JWA was started by Dr Beryl Beynon in 1982 and became a charity in 1984.
Dr Beynon was a GP in Beverley. She was moved by the struggles of the Polish people who at that time were in the Eastern Bloc and were unable to get some medical supplies including colostomy.
She started sending medical and colostomy aid to Poland. Gradually the work expanded into Eastern Europe and JWA was able to build a rehabilitation centre and housing for the handicapped children in Romania who were abandoned to state care during the Ceauşescu regime.
Beryl’s vision expanded as the supply of aid grew and the charity has worked in Afghanistan, Western Africa, Pakistan, Moldova, Syria, Somaliland and Kenya as well as sending aid during humanitarian crises and disasters to many parts of the world.
As well as sending medical aid, JWA now sends educational and agricultural aid to help support schools and communities abroad, particularly in Western Africa.

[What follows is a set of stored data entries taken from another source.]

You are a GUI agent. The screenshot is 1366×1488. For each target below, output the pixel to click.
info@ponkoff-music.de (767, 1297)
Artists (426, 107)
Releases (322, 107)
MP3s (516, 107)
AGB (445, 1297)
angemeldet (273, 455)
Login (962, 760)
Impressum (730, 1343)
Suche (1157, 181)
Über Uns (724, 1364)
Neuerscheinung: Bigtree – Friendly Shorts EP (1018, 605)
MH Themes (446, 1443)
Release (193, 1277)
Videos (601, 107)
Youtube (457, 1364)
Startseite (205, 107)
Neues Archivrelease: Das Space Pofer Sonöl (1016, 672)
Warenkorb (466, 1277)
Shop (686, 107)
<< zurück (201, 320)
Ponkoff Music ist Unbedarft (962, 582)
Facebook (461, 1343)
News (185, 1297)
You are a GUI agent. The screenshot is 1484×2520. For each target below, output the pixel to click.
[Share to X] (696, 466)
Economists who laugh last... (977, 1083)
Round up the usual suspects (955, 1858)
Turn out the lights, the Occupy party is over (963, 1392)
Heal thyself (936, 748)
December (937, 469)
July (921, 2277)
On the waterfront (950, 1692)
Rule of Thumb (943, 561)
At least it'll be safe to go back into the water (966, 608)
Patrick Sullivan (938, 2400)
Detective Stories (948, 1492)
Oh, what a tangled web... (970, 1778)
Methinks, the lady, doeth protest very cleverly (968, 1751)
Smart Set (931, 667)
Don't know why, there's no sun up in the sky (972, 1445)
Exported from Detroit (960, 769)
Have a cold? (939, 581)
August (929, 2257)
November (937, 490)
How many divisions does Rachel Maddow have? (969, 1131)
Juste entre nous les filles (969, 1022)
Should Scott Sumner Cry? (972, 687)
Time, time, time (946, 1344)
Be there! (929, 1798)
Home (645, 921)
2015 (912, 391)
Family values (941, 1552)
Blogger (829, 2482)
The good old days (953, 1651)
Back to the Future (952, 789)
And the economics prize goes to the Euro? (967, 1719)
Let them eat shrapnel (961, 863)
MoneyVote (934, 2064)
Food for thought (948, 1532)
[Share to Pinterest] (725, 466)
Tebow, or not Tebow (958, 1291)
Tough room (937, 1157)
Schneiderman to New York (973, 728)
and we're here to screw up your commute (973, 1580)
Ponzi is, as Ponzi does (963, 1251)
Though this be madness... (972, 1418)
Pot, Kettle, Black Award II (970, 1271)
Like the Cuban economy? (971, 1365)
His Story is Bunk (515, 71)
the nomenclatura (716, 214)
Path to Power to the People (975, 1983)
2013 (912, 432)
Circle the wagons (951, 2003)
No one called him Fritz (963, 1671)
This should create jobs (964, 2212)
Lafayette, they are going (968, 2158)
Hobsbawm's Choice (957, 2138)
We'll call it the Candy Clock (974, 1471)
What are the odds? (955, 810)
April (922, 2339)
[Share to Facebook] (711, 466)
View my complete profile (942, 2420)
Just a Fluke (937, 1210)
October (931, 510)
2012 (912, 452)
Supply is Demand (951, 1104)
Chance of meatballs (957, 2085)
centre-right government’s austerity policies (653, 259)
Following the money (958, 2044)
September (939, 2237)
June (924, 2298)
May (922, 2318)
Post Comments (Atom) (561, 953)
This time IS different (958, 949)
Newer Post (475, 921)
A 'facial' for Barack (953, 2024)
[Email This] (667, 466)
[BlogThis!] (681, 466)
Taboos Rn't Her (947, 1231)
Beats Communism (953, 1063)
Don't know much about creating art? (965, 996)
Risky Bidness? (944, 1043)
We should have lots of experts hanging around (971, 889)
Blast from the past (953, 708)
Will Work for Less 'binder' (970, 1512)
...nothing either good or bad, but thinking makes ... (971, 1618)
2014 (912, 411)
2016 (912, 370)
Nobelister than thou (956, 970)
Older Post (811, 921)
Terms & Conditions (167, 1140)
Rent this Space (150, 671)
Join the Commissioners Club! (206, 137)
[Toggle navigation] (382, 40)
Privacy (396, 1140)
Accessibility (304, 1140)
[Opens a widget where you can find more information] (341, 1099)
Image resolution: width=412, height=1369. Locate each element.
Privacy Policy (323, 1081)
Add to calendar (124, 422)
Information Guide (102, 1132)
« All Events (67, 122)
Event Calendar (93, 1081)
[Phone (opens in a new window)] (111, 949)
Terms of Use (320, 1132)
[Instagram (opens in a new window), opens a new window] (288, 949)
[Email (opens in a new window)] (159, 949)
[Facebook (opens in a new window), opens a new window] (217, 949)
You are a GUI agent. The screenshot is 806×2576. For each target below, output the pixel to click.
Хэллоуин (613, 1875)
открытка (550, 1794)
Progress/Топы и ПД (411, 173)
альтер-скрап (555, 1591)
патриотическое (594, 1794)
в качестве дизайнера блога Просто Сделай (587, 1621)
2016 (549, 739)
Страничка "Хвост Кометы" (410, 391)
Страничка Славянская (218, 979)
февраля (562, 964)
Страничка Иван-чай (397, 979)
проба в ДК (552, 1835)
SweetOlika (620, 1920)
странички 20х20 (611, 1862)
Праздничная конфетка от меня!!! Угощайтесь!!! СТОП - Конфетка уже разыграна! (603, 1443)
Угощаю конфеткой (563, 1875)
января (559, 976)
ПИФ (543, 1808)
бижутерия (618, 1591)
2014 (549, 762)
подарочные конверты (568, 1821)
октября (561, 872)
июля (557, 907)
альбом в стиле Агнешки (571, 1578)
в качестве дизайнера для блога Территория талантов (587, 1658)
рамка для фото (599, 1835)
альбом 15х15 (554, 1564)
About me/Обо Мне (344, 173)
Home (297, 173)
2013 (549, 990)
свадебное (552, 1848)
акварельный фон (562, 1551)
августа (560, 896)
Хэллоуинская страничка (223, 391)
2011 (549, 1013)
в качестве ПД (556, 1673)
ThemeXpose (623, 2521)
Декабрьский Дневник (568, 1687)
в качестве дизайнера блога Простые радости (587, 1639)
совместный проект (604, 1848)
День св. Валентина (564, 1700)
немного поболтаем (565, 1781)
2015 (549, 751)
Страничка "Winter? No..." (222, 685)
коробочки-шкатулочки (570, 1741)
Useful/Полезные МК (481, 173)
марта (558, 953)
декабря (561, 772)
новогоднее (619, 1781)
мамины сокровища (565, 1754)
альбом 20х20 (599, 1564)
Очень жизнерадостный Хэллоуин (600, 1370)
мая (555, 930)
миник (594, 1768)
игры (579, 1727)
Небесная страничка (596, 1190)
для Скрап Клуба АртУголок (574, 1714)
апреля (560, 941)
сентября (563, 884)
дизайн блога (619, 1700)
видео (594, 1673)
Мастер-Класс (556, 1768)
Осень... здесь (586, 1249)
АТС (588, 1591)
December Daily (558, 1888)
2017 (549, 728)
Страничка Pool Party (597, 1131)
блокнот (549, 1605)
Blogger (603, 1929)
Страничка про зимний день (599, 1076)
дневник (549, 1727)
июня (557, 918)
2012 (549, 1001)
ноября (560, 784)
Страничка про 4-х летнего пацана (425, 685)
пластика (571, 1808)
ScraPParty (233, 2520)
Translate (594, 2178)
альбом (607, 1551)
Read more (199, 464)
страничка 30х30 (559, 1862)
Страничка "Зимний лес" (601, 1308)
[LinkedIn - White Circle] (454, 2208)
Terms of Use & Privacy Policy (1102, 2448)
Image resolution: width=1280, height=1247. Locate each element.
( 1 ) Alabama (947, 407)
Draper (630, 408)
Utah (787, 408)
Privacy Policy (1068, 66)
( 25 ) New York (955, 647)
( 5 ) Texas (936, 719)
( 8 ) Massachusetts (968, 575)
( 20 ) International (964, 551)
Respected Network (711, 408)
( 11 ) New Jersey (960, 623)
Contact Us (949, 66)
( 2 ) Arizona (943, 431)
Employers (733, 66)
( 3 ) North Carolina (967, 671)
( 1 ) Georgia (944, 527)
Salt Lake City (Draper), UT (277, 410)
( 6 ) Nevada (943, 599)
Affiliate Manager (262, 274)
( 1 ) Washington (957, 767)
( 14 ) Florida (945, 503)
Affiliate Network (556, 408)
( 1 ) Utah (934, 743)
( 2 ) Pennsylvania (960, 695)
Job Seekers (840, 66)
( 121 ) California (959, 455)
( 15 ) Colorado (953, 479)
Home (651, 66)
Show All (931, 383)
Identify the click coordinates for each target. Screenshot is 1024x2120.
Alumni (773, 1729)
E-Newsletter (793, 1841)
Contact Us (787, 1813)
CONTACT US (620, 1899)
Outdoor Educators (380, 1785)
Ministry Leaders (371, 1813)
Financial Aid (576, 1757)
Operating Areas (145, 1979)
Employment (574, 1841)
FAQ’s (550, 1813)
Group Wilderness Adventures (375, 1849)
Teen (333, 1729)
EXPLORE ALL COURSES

This includes planting fruit tree orchards and sending tractors to be used for seed bank projects and feeding schools.
Where does the name Jacob’s Well come from?
‘Jacob’s Well’ comes from a story in the bible, in John’s gospel chapter 4. Jesus meets and helps a lady from a different culture whom no-one wanted anything to do with. The place where he helped her was called ‘Jacob’s Well’.